> [Records provided]
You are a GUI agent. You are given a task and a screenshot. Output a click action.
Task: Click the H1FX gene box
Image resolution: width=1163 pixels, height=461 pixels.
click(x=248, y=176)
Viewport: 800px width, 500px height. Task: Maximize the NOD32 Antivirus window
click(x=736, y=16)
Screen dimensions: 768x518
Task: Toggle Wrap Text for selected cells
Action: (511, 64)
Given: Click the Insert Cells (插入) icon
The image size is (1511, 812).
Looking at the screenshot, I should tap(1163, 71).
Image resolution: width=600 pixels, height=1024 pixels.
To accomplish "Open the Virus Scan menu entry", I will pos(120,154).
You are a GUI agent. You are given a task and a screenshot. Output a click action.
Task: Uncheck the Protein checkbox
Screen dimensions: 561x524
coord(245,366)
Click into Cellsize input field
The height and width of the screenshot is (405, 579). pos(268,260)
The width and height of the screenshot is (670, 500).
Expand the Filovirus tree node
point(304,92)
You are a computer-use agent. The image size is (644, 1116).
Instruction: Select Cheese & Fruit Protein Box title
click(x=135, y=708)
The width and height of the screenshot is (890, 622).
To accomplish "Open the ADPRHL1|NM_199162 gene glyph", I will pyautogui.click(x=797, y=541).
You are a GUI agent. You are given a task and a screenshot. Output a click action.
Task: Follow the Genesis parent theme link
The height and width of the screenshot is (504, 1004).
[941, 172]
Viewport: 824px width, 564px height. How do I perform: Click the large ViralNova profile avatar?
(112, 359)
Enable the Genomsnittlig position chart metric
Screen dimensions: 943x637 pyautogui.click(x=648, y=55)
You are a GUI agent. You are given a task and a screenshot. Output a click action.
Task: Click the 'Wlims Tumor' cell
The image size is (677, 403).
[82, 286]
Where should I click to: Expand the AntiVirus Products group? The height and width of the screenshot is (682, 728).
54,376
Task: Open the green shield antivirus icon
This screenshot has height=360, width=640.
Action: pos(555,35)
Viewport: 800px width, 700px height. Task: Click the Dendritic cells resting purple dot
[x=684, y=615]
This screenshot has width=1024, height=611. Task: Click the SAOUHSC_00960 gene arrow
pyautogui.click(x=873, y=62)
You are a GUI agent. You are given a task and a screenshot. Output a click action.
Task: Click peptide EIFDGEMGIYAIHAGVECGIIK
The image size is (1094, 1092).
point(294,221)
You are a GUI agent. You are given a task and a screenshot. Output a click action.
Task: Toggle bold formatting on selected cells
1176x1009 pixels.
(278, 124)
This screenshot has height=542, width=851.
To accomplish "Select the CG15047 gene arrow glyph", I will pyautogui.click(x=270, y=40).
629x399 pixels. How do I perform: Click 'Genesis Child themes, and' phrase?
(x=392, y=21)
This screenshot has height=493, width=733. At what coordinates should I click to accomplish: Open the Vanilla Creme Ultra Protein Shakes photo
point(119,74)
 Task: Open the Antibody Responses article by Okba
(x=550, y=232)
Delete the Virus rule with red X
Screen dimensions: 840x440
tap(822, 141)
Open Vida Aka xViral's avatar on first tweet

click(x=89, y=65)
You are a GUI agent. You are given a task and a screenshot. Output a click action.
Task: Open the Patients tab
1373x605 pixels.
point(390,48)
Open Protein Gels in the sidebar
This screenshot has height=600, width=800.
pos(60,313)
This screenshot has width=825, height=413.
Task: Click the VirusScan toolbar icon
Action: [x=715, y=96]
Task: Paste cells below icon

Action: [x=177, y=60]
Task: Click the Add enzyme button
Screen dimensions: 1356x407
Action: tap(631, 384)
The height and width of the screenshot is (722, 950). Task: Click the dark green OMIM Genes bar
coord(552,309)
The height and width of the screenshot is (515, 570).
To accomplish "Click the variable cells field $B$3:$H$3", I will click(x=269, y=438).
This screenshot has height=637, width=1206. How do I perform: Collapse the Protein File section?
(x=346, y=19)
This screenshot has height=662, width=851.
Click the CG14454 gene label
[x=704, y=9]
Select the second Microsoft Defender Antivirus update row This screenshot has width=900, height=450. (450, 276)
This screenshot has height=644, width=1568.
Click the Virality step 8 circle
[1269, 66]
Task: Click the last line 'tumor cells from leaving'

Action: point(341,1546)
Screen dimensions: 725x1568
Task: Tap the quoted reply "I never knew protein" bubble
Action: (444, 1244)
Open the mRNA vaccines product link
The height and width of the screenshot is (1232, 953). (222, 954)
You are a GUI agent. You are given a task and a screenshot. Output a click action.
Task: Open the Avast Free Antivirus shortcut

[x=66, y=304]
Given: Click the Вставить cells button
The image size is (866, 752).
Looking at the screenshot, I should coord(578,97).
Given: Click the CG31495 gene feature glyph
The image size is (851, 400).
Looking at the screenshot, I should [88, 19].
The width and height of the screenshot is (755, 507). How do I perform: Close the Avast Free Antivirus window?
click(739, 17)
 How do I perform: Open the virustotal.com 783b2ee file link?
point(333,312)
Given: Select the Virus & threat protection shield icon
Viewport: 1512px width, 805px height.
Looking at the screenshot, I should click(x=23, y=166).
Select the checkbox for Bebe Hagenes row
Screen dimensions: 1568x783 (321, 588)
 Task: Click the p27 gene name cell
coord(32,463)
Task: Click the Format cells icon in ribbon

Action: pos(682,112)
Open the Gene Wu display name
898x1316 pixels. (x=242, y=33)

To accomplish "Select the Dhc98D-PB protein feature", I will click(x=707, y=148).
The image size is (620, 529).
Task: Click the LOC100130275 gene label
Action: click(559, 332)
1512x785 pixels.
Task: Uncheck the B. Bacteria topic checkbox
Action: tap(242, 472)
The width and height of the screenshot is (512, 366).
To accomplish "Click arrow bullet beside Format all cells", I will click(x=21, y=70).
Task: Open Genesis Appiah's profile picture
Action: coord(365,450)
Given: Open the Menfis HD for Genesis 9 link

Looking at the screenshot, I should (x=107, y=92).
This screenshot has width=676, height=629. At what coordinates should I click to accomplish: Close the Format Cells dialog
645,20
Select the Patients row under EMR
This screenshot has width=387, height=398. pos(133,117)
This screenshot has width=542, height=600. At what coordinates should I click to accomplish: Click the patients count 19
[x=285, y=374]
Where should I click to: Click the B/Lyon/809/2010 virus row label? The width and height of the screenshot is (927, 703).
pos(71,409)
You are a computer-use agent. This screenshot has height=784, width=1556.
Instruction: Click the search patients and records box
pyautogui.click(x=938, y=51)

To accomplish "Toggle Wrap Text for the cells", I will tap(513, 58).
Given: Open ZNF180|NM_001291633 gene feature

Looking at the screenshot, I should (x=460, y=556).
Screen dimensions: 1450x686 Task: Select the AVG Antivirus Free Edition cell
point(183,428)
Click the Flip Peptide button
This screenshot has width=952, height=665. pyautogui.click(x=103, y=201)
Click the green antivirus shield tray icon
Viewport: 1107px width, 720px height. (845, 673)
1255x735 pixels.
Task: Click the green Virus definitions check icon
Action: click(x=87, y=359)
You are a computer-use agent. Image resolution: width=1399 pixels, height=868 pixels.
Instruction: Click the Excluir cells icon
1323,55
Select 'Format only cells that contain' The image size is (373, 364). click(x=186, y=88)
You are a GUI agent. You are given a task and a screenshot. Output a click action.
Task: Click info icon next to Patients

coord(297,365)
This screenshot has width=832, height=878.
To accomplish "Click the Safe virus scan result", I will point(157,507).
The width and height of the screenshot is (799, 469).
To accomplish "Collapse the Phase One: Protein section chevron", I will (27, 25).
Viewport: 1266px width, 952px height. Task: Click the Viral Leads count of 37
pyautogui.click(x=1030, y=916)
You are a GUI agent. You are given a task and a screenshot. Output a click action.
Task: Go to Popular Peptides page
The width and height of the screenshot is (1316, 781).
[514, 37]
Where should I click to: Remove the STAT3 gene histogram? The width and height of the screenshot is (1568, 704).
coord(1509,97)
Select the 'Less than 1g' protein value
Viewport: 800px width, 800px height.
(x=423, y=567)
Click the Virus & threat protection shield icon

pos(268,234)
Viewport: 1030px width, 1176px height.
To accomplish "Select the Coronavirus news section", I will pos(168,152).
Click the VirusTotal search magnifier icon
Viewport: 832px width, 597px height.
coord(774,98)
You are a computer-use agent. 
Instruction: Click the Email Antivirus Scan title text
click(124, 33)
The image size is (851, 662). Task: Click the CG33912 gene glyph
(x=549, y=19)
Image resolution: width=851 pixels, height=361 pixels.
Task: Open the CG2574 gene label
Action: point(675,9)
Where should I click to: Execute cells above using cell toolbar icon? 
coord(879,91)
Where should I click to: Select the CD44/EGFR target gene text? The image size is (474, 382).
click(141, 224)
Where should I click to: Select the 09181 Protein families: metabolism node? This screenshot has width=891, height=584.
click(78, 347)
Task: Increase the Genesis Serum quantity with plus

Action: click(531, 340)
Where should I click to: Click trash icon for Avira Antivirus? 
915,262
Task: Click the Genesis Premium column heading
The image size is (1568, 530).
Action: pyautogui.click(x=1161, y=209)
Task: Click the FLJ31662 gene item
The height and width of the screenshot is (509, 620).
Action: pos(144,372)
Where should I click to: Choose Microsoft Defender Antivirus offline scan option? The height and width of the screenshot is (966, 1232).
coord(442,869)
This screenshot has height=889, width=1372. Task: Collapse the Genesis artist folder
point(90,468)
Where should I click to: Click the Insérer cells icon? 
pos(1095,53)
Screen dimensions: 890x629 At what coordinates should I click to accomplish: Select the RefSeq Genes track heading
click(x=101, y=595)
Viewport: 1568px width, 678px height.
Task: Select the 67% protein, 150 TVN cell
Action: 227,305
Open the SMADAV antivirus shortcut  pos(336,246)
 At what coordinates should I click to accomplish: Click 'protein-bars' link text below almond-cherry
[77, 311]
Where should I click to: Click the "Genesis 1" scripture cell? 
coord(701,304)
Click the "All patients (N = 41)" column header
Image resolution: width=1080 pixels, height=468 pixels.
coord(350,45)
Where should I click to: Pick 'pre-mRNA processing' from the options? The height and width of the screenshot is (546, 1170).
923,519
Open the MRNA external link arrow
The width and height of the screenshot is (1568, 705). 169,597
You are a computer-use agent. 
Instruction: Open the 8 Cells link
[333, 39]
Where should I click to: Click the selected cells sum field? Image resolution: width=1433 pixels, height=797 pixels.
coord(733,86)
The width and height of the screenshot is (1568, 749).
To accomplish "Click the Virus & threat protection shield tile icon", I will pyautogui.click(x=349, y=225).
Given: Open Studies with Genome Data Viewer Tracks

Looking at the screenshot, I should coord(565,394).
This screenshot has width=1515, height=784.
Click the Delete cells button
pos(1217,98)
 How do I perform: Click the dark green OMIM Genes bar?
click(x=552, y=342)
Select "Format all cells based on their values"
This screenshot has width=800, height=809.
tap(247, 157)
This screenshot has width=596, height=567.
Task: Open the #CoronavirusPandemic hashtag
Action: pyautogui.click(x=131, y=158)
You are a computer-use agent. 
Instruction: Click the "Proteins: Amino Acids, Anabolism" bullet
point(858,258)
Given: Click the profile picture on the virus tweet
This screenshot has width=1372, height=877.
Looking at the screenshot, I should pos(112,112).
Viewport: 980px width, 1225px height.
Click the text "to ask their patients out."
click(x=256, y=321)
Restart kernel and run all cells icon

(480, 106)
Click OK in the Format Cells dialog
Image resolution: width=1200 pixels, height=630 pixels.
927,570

> [What the exercise asks] From the entries above, extract only the lines running from the one containing "Task: Uncheck the Protein checkbox" through the one containing "The width and height of the screenshot is (890, 622).", inclusive.

> [Solution for this task]
Task: Uncheck the Protein checkbox
Screen dimensions: 561x524
coord(245,366)
Click into Cellsize input field
The height and width of the screenshot is (405, 579). pos(268,260)
The width and height of the screenshot is (670, 500).
Expand the Filovirus tree node
point(304,92)
You are a computer-use agent. The image size is (644, 1116).
Instruction: Select Cheese & Fruit Protein Box title
click(x=135, y=708)
The width and height of the screenshot is (890, 622).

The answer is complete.